Hello, Have a 415 J.D. with 54 in. shaft drive deck and was mowing and never had a problem, but the deck shut off, no noises, just like shutting off deck with the dash switch, as I was about done mowing. The dash lite shows mower as engaged, but pto shaft to mower is not active. Can any one tell me or have a diagram of the fuse panel circuit board? On the board there is a red light and a green light glowing and have no idea what this indicates? Would appreciate any info. available on explaining the fuse panel circuit board. Also could the problem be the pto relay on the board, or possibly the selenoid on back side of rear end, which apparently activates the internal clutch for the pto? Do not hear the selenoid activating when engaging pto switch on the dash. Seemed unusual that it would be a electrical problem occurring suddenly after approx. 2 hours of mowing? Any help would be appreciated.
Thank You,
C.D. Zook


----------



## RC Wells (Dec 26, 2008)

I am not of any help here, I had to purchase the repair manual for my JD X749, which is similar in design, but uses a different electronic control unit so of no use on the 415.


----------



## [email protected] (Feb 23, 2020)

Charles Zook said:


> Hello, Have a 415 J.D. with 54 in. shaft drive deck and was mowing and never had a problem, but the deck shut off, no noises, just like shutting off deck with the dash switch, as I was about done mowing. The dash lite shows mower as engaged, but pto shaft to mower is not active. Can any one tell me or have a diagram of the fuse panel circuit board?
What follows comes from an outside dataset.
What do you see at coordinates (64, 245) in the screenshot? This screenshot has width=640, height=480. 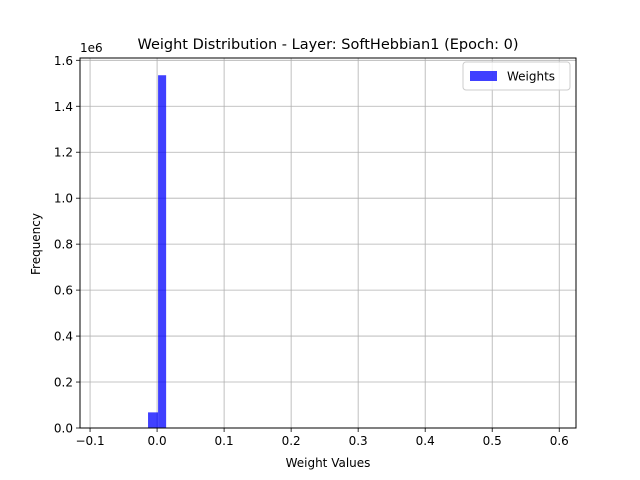 I see `y-tick-label: 0.8` at bounding box center [64, 245].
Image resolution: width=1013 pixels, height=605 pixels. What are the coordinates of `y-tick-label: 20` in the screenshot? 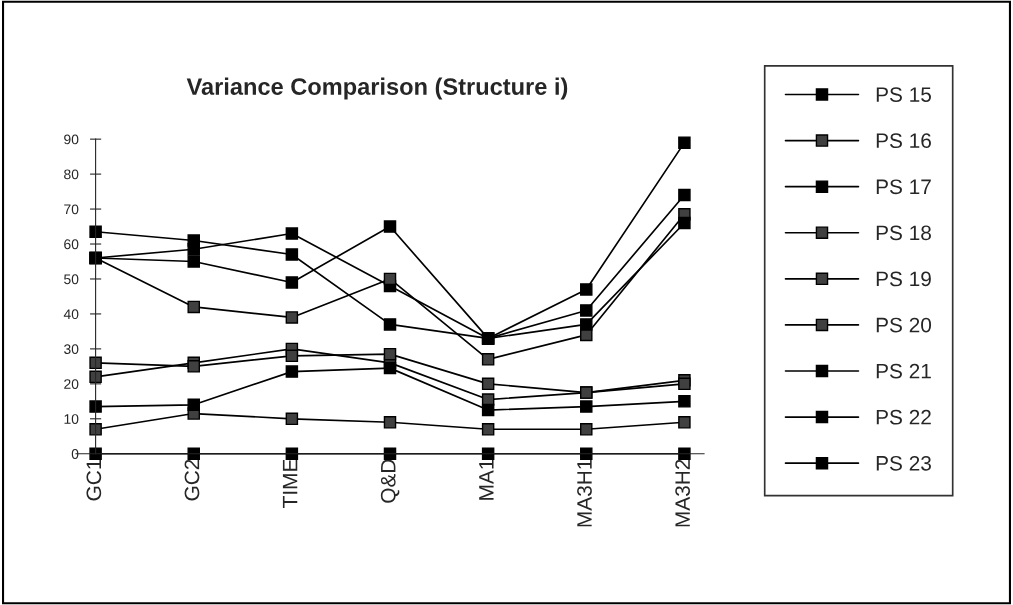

On the board there is a red light and a green light glowing and have no idea what this indicates? Would appreciate any info. available on explaining the fuse panel circuit board. Also could the problem be the pto relay on the board, or possibly the selenoid on back side of rear end, which apparently activates the internal clutch for the pto? Do not hear the selenoid activating when engaging pto switch on the dash. Seemed unusual that it would be a electrical problem occurring suddenly after approx. 2 hours of mowing? Any help would be appreciated.
> Thank You,
> C.D. Zook


Did you ever get to the problem? I have the same apart of the pto light isn't lighting up


----------



## harry16 (Dec 8, 2011)

Kevin,
First thing to check is your electric PTO clutch to see if its working. If not, it's most likely bad. On my mower, it just quit working while I was mowing and that was the end of my electric clutch. Check also for a blown fuse in your PTO ciurcuit.


----------



## [email protected] (Feb 23, 2020)

harry16 said:


> Kevin,
> First thing to check is your electric PTO clutch to see if its working. If not, it's most likely bad. On my mower, it just quit working while I was mowing and that was the end of my electric clutch. Check also for a blown fuse in your PTO ciurcuit.
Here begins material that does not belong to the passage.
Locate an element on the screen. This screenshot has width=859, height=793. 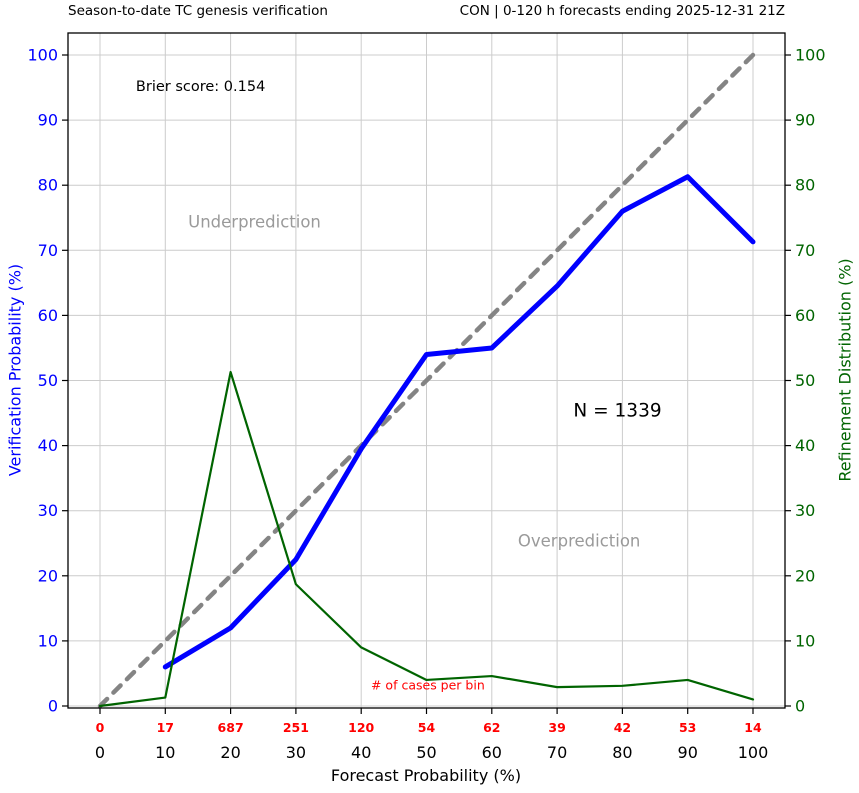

I got no power at the solenoid but I put a battery on the solenoid and it worked, I can only find three fuses and they are OK, the wiring pictures are pointless as it doesn't show fuses location on the tractor


----------



## Charles Zook (May 4, 2019)

[email protected] said:


> Did you ever get to the problem? I have the same apart of the pto light isn't lighting up


Kevin, Guess I worked backwards again, assumed with dash light lighting uo that dash switch was ok. so replaced fuses, then relay, then selenoid on rear end, and finally the dash switch ended up as the fix. Wasted time & money, but now works as it should.


----------



## [email protected] (Feb 23, 2020)

Do you know if there is more than the two on the circuit board and one other fuse on the machine and if so where are they?


----------